IMPACT: The University of Toronto has long-term plans and short-term action plans to deliver all university services (including library services) to all students, staff, and faculty with tools to mitigate, as much as possible, any disability. The plan involves storing dozens of adaptive technologies and software on the central server to be invoked with the use of an ID card—which will be encoded with the adaptations necessary to improve each user’s university experience.

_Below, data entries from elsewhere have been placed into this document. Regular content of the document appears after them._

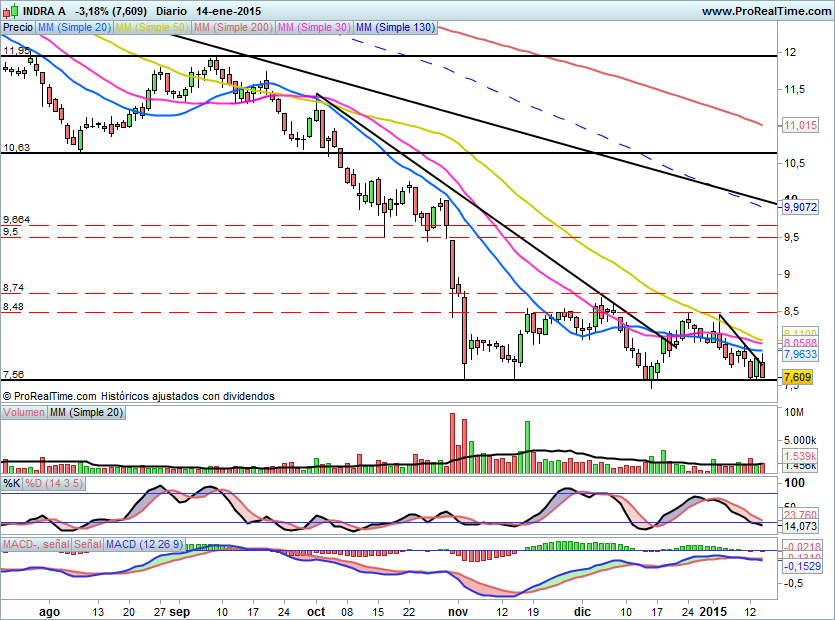This screenshot has height=620, width=835.
Task: Open the %D (14 3 5) label
Action: point(52,484)
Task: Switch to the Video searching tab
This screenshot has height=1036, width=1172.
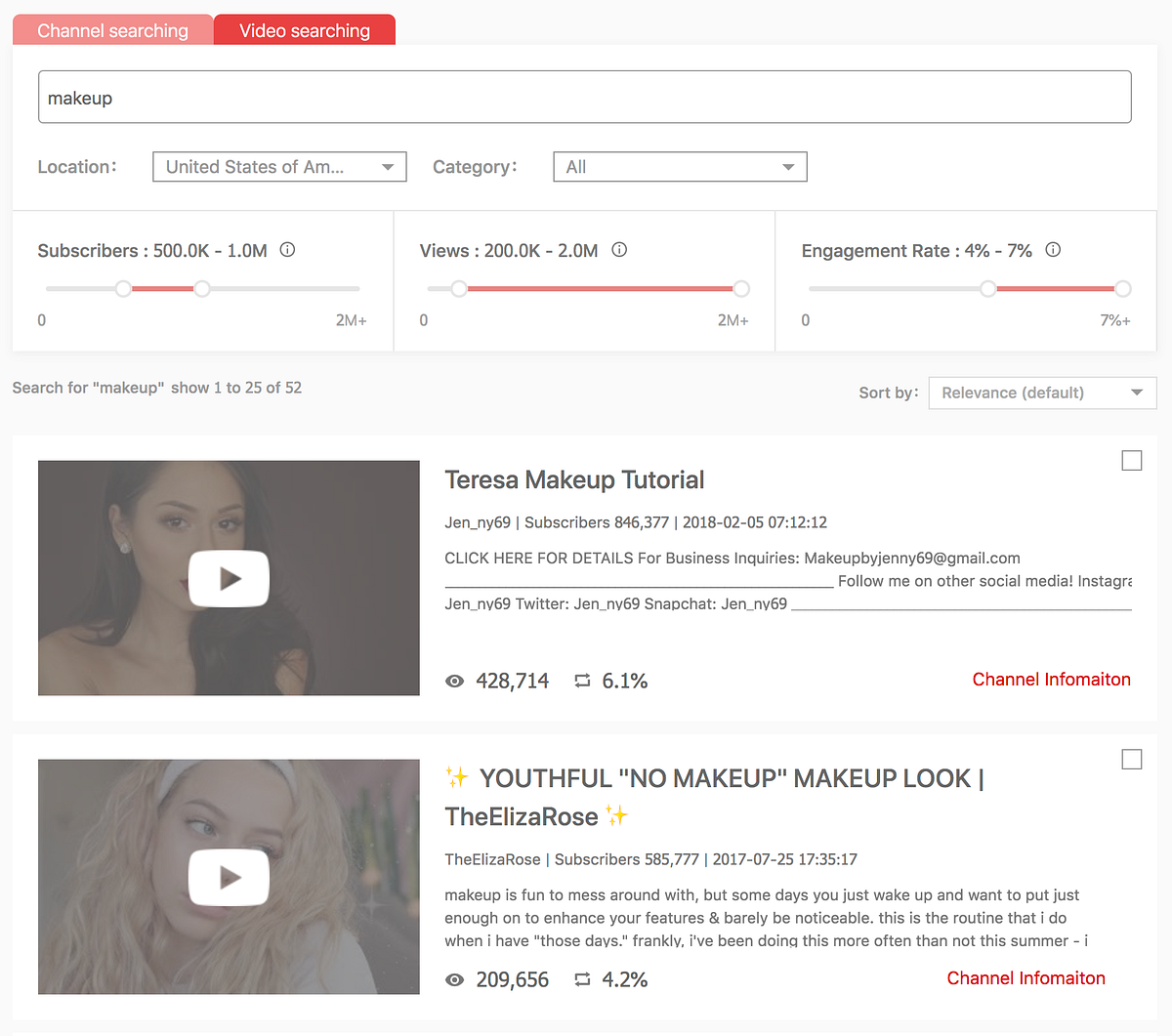Action: (304, 30)
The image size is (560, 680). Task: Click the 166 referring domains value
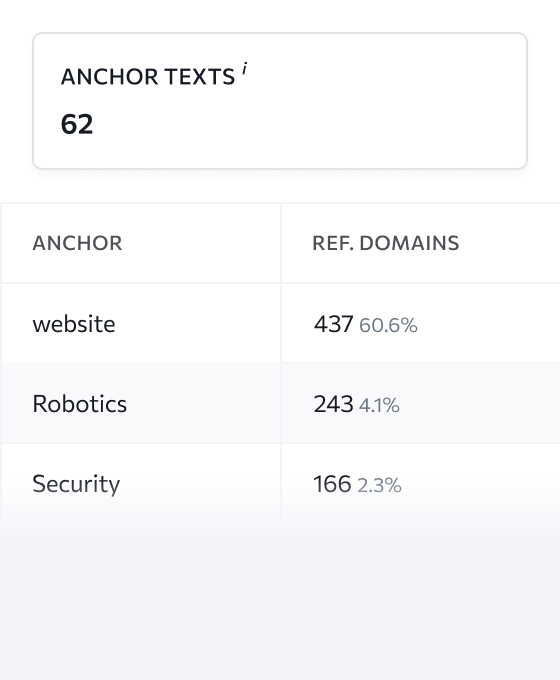332,484
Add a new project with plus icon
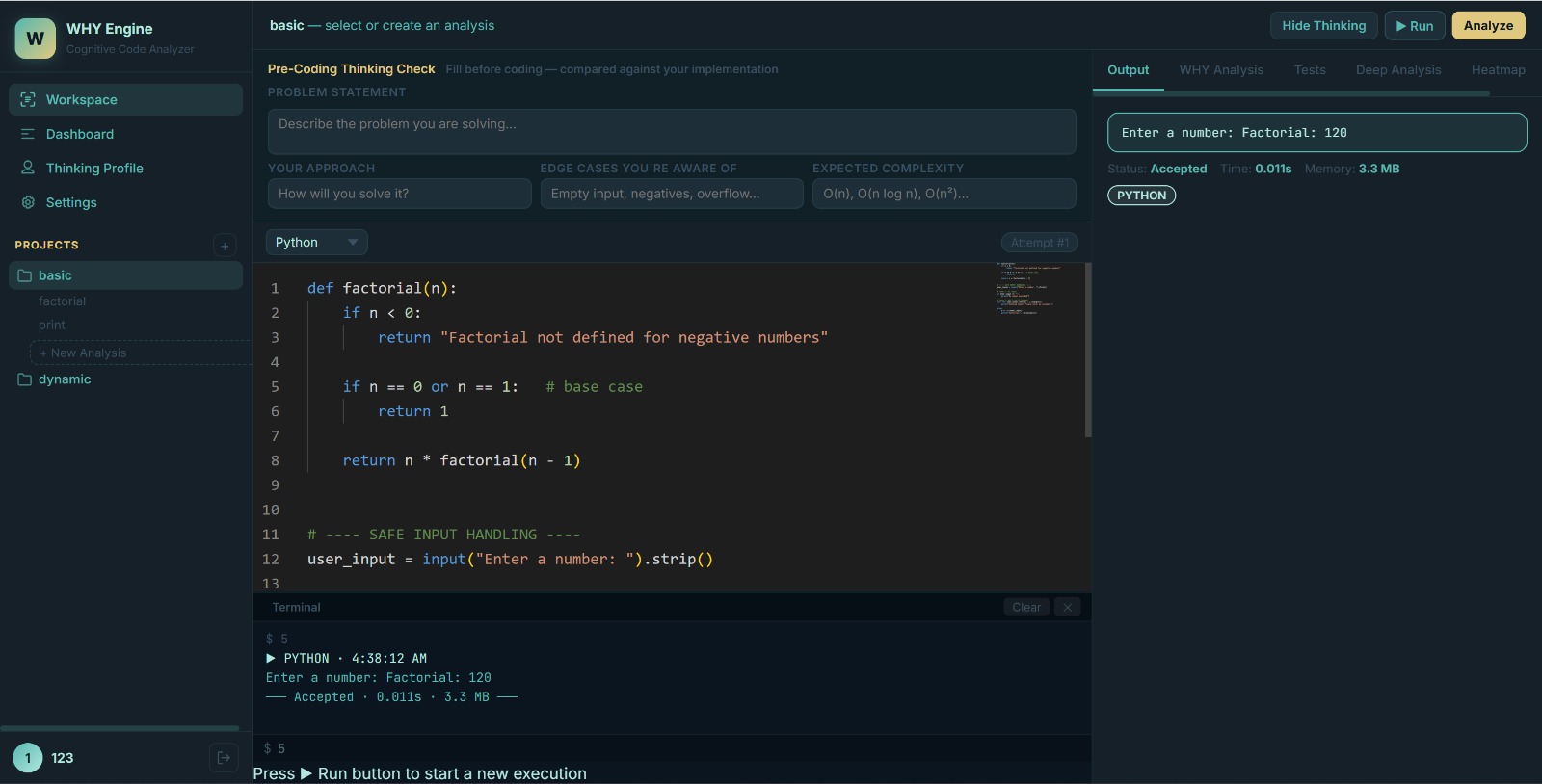The image size is (1542, 784). tap(225, 246)
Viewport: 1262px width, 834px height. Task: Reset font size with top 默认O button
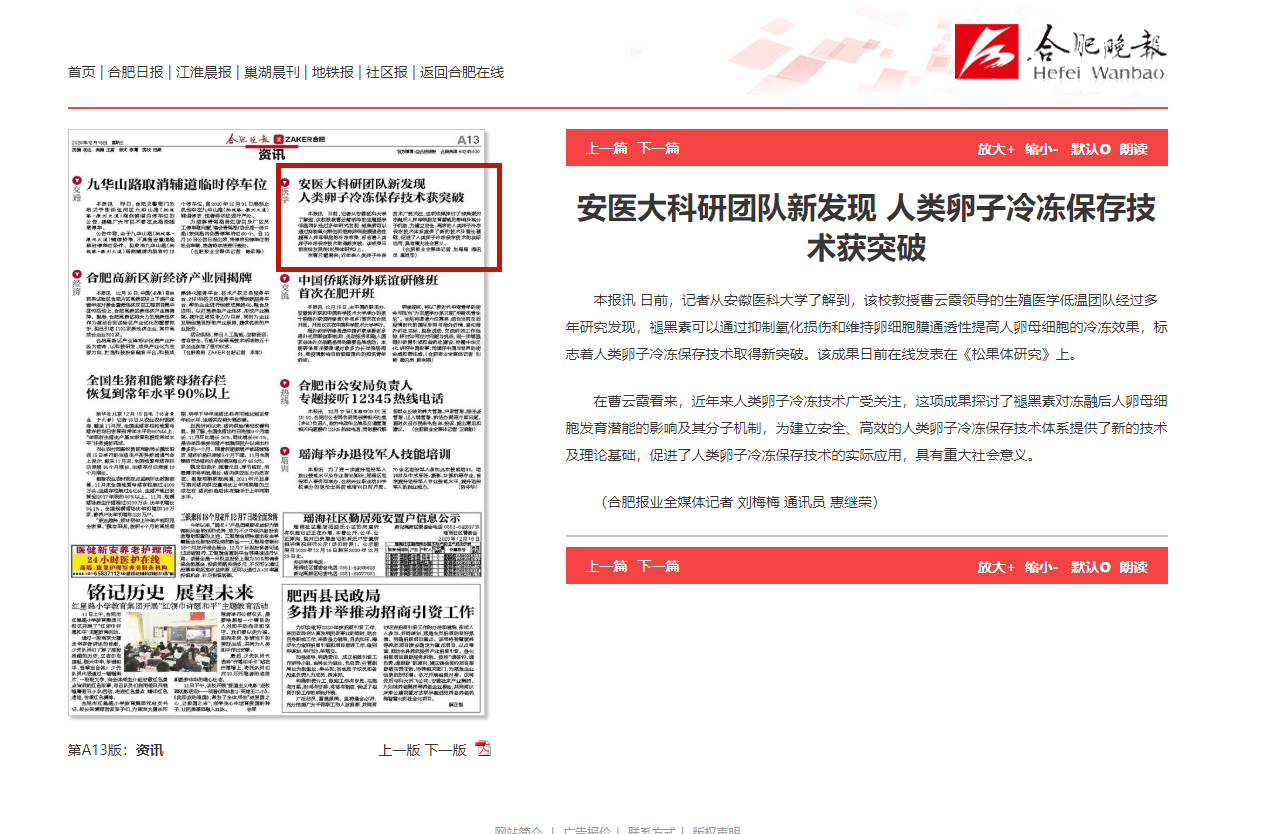[1090, 149]
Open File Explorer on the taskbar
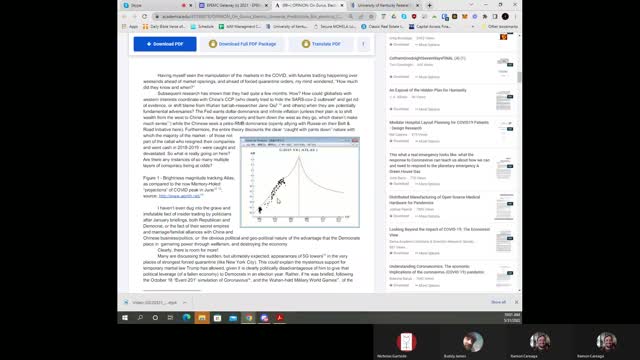Viewport: 640px width, 360px height. pos(202,318)
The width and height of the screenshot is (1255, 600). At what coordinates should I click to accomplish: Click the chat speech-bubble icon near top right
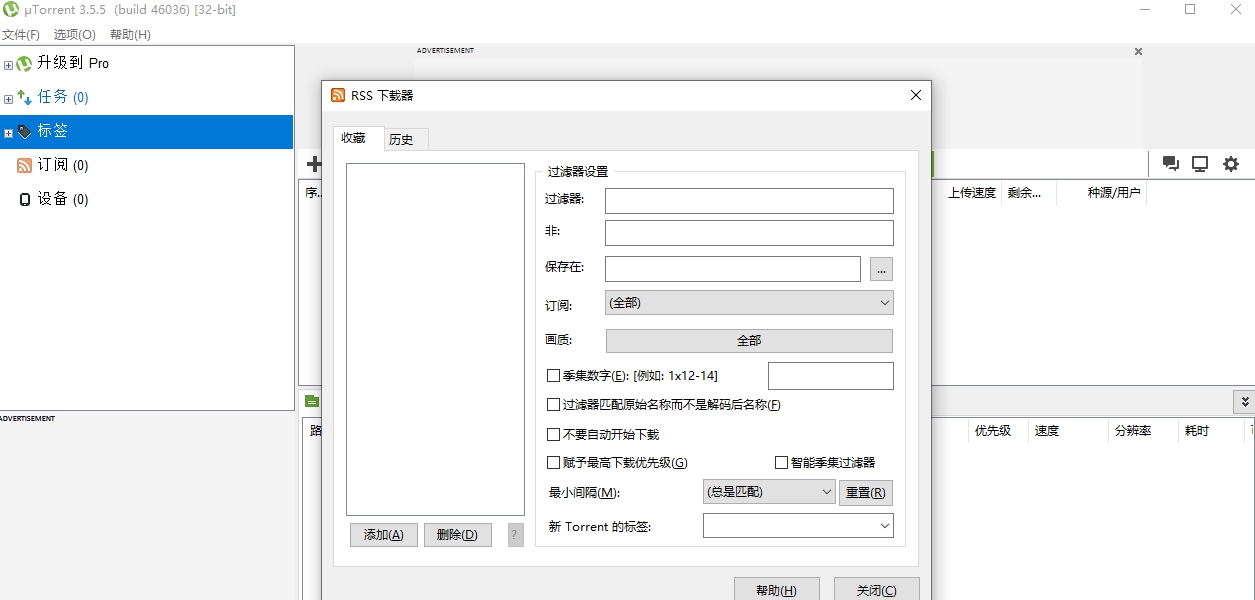pos(1170,164)
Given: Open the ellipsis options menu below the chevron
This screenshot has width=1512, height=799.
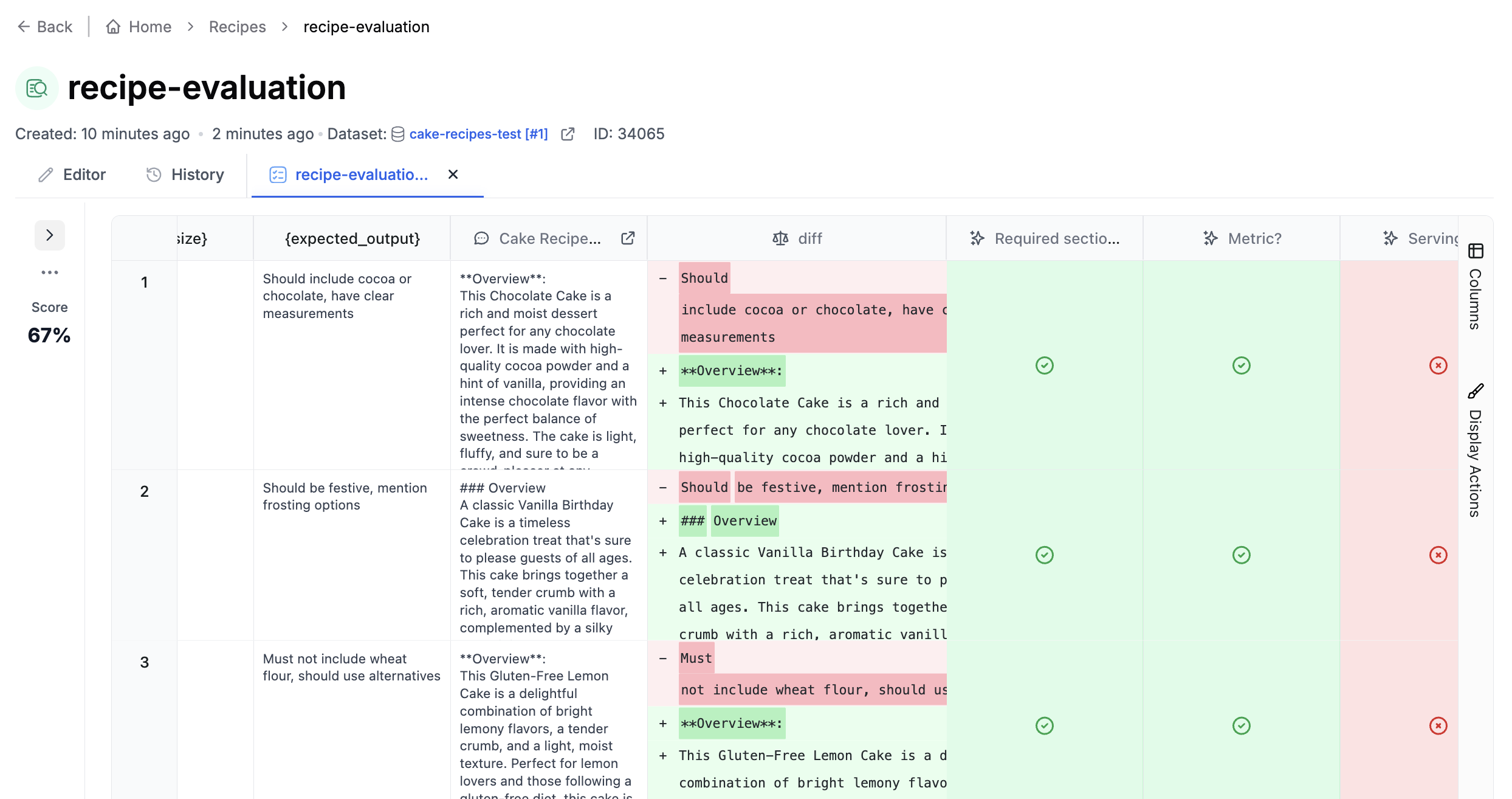Looking at the screenshot, I should (x=50, y=272).
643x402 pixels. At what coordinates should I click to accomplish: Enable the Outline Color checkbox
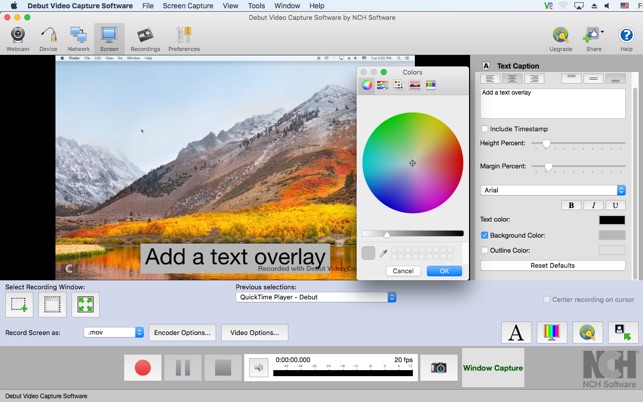(x=484, y=250)
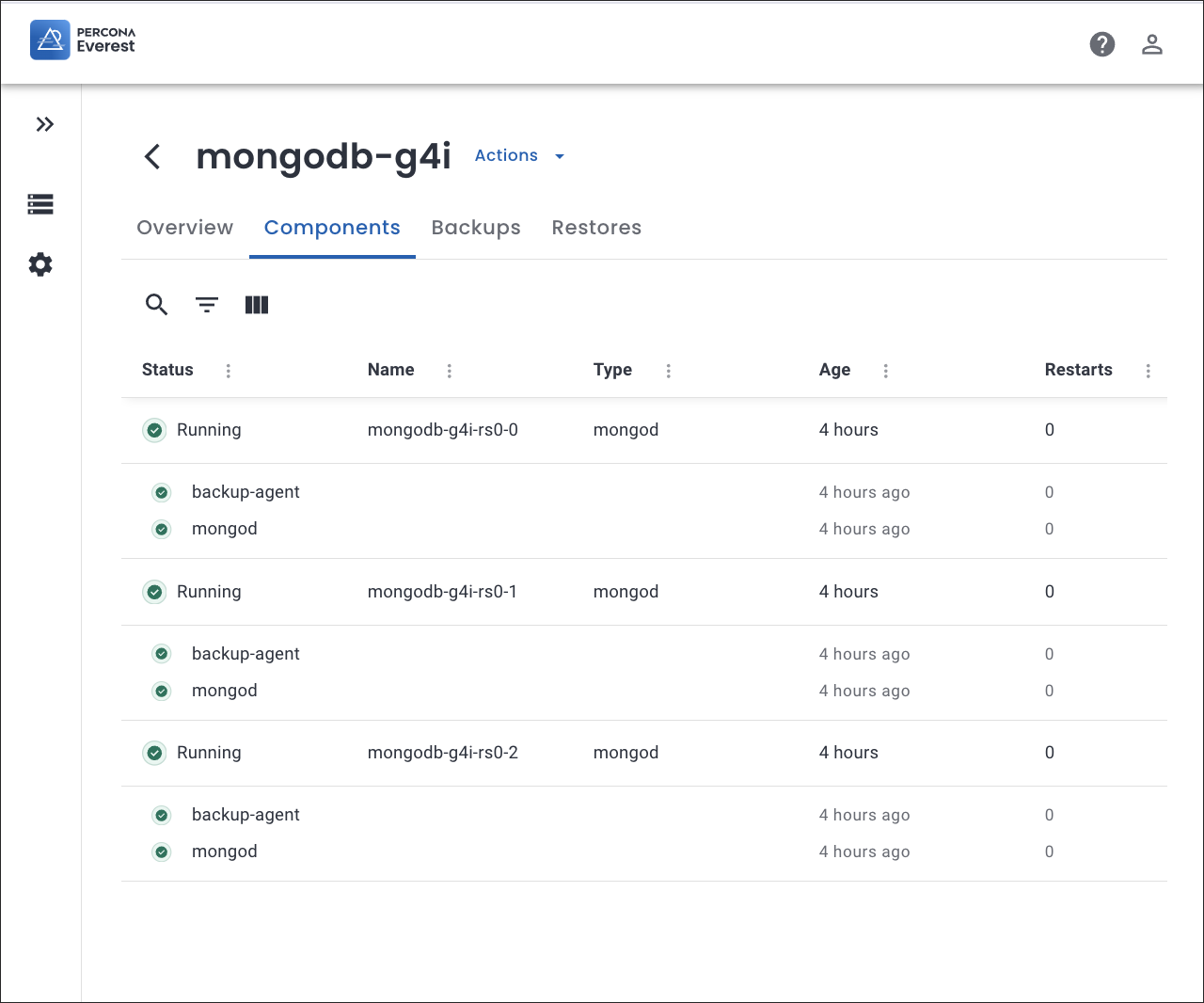The image size is (1204, 1003).
Task: Go back using the left arrow
Action: coord(152,156)
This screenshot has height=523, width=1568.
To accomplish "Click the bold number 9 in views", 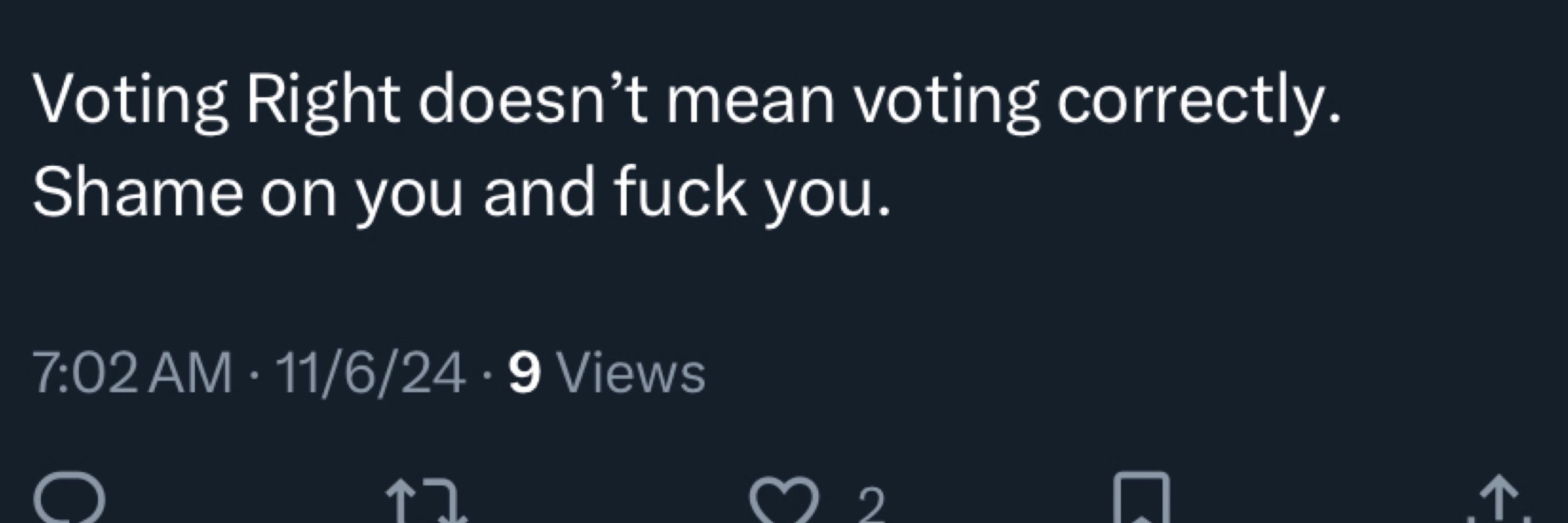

We need to move beyond simple IP authentication systems for equitable access to our libraries’ rich resources of databases, indexes, OPACs, and VR. College and university libraries will need to engage in much richer partnerships with their institutions to add functionality to student, staff, and faculty identification cards and then use them to improve the user’s library experience.
9 DIRECT
This generation demands respect and finds no need to beg for good service. In general, they are direct communicators, neither rude nor obsequious, just direct. On the positive side, they will ask for help. On the negative side, they will express dissatisfaction with services that do not meet expectations.
IMPACT: We have had many conversations with public and academic librarians who commiserate that they are distressed at the higher expectations of their users and the lack of budgets to meet them. Libraries are going to have to reexamine services and look for opportunities to shift resources and change or stop doing some things.
Librarians’ distress is compounded by widely divergent communication styles between most library staff members and the rapidly growing population of NextGens. We have already trained many of our staff in cultural and racial sensitivity as well as gender sensitivity and antisexual harassment. Extra sensitivity to cross-generational issues is now needed. This may simply mean adding training for both Next-Gens (facts, soft skills) and Boomers (IM, VR, etc.). Shoring up both will pay off in the long run.
The challenge of change
These nine impact factors provide insights into the coming generation: their expectations for using information (format agnostic, nomadic, multitasking); their learning behaviors (experiential, collaborative, integrated); their beliefs (principled, adaptive, direct). David Penniman, dean of the School of Informatics, University at Buffalo, NY, once said, “In order for the library to remain what it is, it must change. If it doesn’t change it will not remain what it is.” This next generation will challenge libraries in ways undreamt of today, likely in ways greater than the challenge of the Internet, as we seek to meet the needs of a new generation of users. Some libraries are already beginning to adapt, others are not.
They are coming. We had better be ready.